I want you to take a minute out of your busy day and think about how much of it is spent on managing process rather than actually managing people. Or even simply communicating with them.
Human resource departments – and more specifically benefits managers – spend most of their time doing just that. Checking forms, filing paperwork and scribbling notes in calendars. Even in this digital age, there’s an awful lot of paperwork swirling around HR. It’s easy to get swept up in the flotsam of fine print and forget about the people on the other side of all those forms.

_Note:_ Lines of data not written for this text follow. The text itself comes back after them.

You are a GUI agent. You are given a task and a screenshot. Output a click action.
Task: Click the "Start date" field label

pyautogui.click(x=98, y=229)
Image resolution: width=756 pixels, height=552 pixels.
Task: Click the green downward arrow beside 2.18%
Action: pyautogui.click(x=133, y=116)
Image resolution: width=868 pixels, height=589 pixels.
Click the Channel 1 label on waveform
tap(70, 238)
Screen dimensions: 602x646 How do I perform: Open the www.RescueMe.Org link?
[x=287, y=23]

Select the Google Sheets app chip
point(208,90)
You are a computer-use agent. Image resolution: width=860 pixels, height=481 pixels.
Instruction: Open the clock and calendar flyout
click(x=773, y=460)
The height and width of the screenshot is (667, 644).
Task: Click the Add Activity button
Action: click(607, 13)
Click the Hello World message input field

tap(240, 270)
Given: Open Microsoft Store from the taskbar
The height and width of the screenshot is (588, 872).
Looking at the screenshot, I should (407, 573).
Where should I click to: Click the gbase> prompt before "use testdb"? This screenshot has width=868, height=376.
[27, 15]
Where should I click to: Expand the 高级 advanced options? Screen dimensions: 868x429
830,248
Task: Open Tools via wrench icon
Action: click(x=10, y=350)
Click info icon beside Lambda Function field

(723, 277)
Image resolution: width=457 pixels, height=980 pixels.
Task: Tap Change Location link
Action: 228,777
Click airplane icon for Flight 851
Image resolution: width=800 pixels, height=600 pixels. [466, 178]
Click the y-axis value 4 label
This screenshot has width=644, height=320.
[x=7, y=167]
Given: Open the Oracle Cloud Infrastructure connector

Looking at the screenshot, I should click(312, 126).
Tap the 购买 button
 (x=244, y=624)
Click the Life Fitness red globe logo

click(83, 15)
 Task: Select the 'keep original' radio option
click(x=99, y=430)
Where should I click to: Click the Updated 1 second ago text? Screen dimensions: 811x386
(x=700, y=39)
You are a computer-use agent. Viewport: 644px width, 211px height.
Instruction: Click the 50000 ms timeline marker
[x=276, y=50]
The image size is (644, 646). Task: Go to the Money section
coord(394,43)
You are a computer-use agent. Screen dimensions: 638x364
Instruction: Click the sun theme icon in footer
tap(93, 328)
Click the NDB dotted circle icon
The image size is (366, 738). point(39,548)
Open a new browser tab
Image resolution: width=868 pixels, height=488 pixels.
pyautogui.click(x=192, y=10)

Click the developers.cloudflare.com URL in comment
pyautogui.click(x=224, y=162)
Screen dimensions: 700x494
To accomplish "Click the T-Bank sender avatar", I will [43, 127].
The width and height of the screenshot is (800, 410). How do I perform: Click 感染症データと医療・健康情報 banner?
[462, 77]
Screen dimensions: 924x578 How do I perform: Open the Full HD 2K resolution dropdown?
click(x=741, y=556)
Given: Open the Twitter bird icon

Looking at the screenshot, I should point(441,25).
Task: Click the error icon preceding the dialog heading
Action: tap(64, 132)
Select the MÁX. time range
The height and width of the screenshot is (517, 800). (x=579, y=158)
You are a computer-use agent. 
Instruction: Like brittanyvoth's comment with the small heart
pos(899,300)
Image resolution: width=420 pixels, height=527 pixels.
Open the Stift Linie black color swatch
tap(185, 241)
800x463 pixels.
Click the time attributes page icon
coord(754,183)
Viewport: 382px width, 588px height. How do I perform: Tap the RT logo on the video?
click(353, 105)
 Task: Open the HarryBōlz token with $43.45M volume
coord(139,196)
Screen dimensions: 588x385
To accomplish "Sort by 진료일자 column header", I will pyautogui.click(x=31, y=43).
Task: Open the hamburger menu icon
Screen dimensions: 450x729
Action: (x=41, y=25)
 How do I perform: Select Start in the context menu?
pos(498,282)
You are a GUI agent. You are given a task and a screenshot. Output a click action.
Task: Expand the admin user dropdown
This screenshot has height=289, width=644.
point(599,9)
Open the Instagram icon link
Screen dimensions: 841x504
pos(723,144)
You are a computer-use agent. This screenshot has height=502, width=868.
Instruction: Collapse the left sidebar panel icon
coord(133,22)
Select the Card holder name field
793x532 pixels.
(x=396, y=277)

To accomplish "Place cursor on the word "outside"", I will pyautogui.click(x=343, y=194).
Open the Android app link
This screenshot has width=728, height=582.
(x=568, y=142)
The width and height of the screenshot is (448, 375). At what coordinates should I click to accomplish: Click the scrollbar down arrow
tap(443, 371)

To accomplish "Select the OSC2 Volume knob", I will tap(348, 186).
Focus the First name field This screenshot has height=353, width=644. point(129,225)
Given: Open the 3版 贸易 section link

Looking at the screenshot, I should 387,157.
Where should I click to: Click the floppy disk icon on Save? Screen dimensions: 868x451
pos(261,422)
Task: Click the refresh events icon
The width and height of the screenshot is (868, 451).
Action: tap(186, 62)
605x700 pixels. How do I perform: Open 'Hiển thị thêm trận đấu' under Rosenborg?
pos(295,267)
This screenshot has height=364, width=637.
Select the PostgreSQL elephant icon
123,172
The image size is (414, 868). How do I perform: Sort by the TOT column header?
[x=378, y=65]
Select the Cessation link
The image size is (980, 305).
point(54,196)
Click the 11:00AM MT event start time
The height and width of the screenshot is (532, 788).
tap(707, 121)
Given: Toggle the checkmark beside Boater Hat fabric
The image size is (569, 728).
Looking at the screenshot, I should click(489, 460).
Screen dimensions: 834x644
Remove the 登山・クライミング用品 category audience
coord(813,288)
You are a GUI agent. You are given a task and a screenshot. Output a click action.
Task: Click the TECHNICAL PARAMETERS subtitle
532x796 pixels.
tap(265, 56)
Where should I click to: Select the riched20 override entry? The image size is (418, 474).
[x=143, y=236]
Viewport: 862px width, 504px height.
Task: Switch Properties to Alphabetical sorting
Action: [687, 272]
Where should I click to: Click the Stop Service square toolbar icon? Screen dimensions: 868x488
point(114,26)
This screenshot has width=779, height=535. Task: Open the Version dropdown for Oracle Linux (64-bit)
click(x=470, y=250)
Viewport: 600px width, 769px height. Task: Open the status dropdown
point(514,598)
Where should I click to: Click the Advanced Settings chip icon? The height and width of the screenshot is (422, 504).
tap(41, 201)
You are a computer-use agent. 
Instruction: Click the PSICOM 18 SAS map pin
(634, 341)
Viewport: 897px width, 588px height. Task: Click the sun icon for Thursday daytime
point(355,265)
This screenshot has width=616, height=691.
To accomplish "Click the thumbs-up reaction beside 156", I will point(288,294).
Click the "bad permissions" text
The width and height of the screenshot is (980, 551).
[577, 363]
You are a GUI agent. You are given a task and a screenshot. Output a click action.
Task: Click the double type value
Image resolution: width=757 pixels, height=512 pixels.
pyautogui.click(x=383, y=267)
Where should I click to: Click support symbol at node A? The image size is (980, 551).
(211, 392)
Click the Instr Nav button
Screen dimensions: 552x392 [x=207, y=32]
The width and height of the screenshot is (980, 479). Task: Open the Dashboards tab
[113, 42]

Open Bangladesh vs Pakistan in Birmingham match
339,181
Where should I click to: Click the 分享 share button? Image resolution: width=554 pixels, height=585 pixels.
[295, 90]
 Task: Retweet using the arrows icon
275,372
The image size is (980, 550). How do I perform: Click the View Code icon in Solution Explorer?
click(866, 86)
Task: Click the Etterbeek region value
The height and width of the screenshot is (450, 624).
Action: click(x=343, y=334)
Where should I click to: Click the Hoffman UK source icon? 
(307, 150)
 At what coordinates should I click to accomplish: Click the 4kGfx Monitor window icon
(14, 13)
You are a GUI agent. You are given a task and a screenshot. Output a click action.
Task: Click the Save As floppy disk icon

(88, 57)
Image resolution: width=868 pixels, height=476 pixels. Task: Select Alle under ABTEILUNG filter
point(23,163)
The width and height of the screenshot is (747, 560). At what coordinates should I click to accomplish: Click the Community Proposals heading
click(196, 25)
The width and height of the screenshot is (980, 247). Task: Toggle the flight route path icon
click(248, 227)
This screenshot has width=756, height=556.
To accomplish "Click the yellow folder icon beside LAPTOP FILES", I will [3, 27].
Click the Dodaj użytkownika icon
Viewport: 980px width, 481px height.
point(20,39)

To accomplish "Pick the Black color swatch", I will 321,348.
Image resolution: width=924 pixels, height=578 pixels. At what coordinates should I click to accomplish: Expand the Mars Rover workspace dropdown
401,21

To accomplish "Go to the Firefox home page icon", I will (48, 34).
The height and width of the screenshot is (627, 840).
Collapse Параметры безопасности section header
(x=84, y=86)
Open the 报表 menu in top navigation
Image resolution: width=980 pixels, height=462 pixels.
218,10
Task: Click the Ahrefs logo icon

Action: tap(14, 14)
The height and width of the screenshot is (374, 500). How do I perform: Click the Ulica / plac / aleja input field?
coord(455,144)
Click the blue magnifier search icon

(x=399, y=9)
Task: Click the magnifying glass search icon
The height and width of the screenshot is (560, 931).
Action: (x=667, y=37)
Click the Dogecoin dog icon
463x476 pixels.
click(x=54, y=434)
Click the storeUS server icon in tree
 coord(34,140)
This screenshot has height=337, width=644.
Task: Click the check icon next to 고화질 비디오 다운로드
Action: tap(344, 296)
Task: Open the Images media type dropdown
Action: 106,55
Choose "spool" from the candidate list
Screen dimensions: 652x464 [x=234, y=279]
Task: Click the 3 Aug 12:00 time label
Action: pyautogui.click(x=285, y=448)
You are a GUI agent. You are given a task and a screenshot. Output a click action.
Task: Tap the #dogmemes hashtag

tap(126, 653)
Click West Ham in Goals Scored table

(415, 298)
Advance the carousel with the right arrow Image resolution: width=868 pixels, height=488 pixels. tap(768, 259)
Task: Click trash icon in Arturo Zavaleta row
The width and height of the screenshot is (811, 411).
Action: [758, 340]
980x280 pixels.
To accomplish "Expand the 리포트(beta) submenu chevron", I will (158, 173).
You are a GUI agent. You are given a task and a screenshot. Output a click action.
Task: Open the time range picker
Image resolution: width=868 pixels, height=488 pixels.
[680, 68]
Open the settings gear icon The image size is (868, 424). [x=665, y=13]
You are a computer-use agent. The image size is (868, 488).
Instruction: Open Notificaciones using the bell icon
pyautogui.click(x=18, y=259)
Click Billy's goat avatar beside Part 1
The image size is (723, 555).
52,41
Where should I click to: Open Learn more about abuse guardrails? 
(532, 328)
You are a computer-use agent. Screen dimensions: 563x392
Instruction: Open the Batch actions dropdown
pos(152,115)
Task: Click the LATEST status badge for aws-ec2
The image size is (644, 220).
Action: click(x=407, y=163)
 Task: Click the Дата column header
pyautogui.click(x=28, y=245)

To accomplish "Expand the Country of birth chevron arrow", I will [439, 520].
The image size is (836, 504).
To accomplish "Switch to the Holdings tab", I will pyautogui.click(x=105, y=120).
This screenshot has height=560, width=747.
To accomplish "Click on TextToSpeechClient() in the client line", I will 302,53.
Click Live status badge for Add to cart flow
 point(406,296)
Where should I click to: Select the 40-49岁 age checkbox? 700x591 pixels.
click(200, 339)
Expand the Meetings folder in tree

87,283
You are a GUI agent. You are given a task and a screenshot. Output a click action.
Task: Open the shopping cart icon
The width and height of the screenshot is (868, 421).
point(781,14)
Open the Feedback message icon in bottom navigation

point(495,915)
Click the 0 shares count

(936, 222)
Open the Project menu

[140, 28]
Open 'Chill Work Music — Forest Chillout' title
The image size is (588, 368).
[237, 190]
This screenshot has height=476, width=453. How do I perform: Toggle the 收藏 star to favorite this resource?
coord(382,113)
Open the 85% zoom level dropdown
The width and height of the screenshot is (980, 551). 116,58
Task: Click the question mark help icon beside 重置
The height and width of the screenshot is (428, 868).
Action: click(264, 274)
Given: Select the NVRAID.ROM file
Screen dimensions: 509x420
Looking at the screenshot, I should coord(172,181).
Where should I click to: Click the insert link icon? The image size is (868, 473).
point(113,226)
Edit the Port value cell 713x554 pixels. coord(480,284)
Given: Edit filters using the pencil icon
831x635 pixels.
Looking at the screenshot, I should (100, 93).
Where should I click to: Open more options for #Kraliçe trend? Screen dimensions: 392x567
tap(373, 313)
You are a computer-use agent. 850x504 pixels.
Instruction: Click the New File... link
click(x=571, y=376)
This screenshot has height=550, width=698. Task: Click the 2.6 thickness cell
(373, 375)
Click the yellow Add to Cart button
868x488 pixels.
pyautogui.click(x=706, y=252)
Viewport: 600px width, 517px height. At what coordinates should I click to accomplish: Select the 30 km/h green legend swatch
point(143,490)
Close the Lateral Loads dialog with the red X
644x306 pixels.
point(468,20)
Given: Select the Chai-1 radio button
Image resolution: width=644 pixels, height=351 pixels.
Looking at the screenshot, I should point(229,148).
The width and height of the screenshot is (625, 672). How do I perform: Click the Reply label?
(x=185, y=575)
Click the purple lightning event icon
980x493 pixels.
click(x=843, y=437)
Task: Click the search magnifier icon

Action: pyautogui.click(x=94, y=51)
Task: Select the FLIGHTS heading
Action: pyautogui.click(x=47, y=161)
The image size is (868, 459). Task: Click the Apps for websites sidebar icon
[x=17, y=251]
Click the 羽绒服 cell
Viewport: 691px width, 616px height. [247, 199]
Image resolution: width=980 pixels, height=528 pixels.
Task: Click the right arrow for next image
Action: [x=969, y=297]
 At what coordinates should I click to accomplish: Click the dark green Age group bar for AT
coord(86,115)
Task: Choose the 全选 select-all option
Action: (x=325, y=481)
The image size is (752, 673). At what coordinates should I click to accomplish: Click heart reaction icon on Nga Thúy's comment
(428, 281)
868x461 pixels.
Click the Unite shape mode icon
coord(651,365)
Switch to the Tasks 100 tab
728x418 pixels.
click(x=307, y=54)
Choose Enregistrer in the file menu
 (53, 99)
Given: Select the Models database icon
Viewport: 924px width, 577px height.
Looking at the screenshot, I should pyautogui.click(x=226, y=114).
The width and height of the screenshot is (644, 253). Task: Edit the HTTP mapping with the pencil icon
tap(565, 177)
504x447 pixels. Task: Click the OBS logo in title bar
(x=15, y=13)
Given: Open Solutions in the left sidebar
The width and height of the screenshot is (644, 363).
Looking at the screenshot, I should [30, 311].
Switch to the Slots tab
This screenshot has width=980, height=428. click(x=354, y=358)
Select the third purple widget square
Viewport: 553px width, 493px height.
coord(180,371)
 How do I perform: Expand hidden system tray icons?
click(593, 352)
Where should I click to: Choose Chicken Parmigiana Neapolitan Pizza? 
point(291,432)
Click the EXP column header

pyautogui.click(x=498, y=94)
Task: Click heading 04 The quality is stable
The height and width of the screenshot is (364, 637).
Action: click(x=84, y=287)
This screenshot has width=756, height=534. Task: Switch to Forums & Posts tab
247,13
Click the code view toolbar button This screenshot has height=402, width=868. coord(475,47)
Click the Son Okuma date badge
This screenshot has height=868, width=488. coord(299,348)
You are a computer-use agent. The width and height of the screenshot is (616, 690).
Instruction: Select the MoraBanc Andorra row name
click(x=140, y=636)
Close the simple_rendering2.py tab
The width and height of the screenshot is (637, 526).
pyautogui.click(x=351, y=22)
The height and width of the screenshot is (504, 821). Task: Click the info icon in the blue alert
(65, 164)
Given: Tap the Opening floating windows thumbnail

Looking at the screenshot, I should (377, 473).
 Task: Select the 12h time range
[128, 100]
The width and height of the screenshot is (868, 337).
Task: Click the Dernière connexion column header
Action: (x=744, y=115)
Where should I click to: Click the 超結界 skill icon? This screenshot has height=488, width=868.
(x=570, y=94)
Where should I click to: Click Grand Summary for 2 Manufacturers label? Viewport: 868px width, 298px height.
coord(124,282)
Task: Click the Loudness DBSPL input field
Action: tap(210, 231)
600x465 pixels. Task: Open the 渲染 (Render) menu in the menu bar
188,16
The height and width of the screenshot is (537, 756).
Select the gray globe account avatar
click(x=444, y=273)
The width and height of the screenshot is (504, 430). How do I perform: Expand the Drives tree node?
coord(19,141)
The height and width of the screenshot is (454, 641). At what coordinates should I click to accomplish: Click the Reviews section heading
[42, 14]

Hey, I understand. We can even get that way with our own kids sometimes. I know I do. I’ve spent more time worried about my daughter’s grade in band and my son’s grades in everything, trolling through teachers’ reports online, checking extra credit progress and circling deadlines on the school calendar. But there’s a couple of intelligent – if slightly distracted – tweens in there and they deserve more of my attention than an accountant or lawyer can give them.
Parenting is about so much more than report cards and consent forms. It’s about talking to my daughter about her uncanny inability to take her flute home every day. Or about sitting my son down to find out why he’s suddenly struggling across the board. Turns out, he needed glasses (and a swift kick in the pants). But the point is there were other things at play that didn’t show up on any paperwork.
Looking this over, it seems I’ve made this lengthy analogy comparing human resoures to Dr. Spock and I honestly didn’t mean to. But I think it works. When employees show up at your door it’s because they need something: they have a problem or simply don’t understand something they desperately need to. And I guess it’s like everything else in life: you get out of it what you put into it. Do try treat it like a box to be checked off on some list, or take it as seriously as you would your own situation?
Because employees – much like our own kids – can see how seriously you take them. And it’s not something they soon forget.